The second part of Client Care 101 illustrates the importance of what you say in your retainer letter or in your ROT (or preferably both).

Solicitor Justin from firm ABC receives a call from Mr. Green who asks for a quote on a purchase. During the conversation Mr. Green talks about how it is his dream home but requires a lot of building work as they are intending to carry out a large double storey side extension.

Mr. Green mentioned that his advisers were in discussions with the council and had already had plans drawn up. Justin assumed therefore assumed that Mr. Green had an architect or planning expert on the case. Justin was proud of himself in winning the instruction  and sent Mr. Green the standard client care letter.

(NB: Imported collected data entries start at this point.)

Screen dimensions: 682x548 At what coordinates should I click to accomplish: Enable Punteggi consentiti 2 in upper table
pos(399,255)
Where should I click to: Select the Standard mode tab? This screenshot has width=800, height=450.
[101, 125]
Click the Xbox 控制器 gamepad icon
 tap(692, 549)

The purchase went through smoothly. But, imagine Justin’s surprise when six months later Mr. Green came back to him complaining that planning permission has been refused arguing that he would never have bought the house had he known that planning permission would not be granted.

Imagine if the retainer letter and Report on Title (ROT) had included something like, “I understand that you have planning experts and an architect to advise on the likelihood of obtaining planning permission for your proposed extension , and therefore this retainer does not include advice on planning matters.” or possibly a more generic catch all paragraph saying that the firms does not cover such advice.  Even in the unlikely event the client had still tried to bring a claim, Justin would surely have a strong reference that checking the planning aspect was not within the remit of his advice.

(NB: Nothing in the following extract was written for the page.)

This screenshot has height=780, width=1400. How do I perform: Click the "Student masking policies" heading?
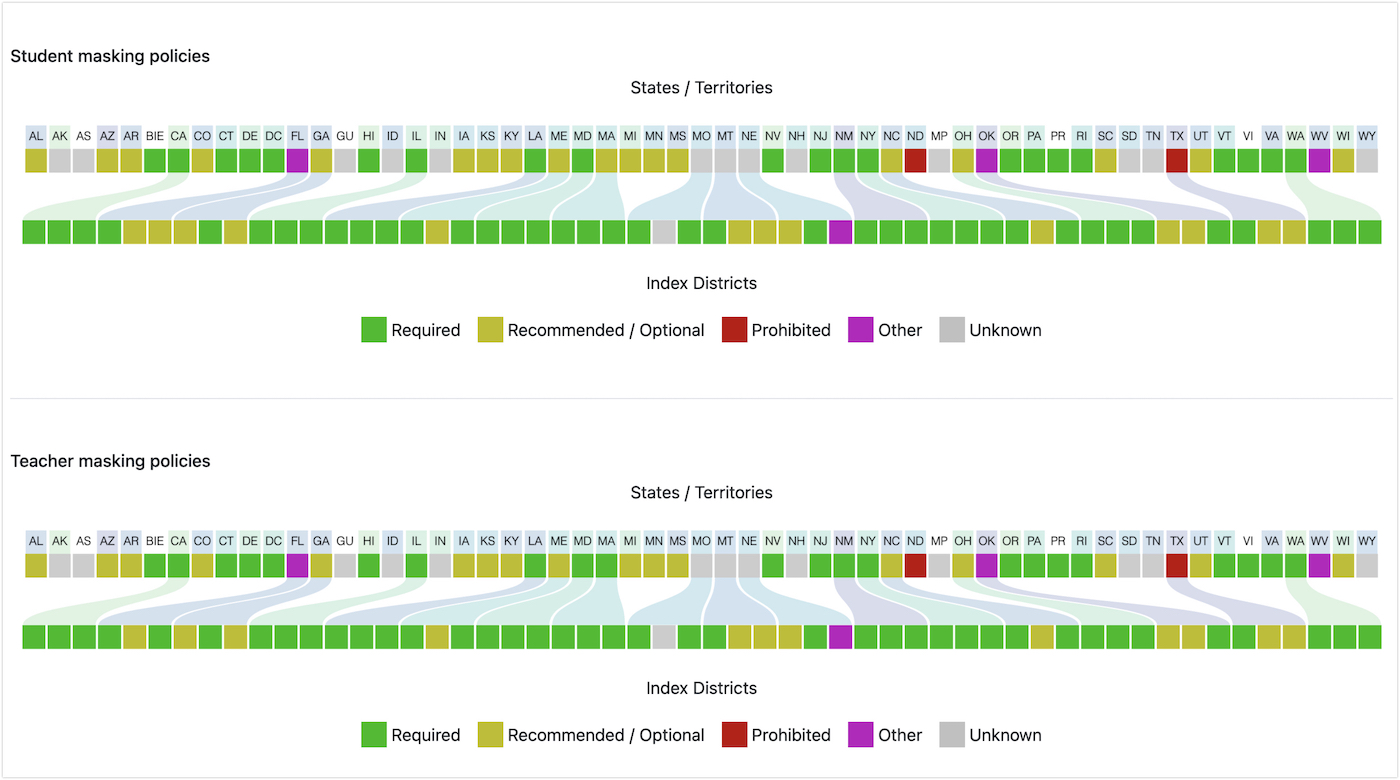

I am making mention here of the ROT as the scope of the retainer may change over the course of the deal and the ROT affords you that last opportunity to redefine the retainer. This is why some firms take the opportunity to resend the equivalent of ROT even on a sale file.  One needs to have a mindset of the retainer as a living document rather than an administrative job completed as soon as the physical file is created.

As if negligence claim is not bad enough the new regulatory regime of outcome-focused regulation where managing client’s expectations is so important means that, now more than ever, client take-on procedure and sophisticated retainer letters should be central to your risk management.

Never, never fall in the trap of thinking that your retainer letter is a static precedent.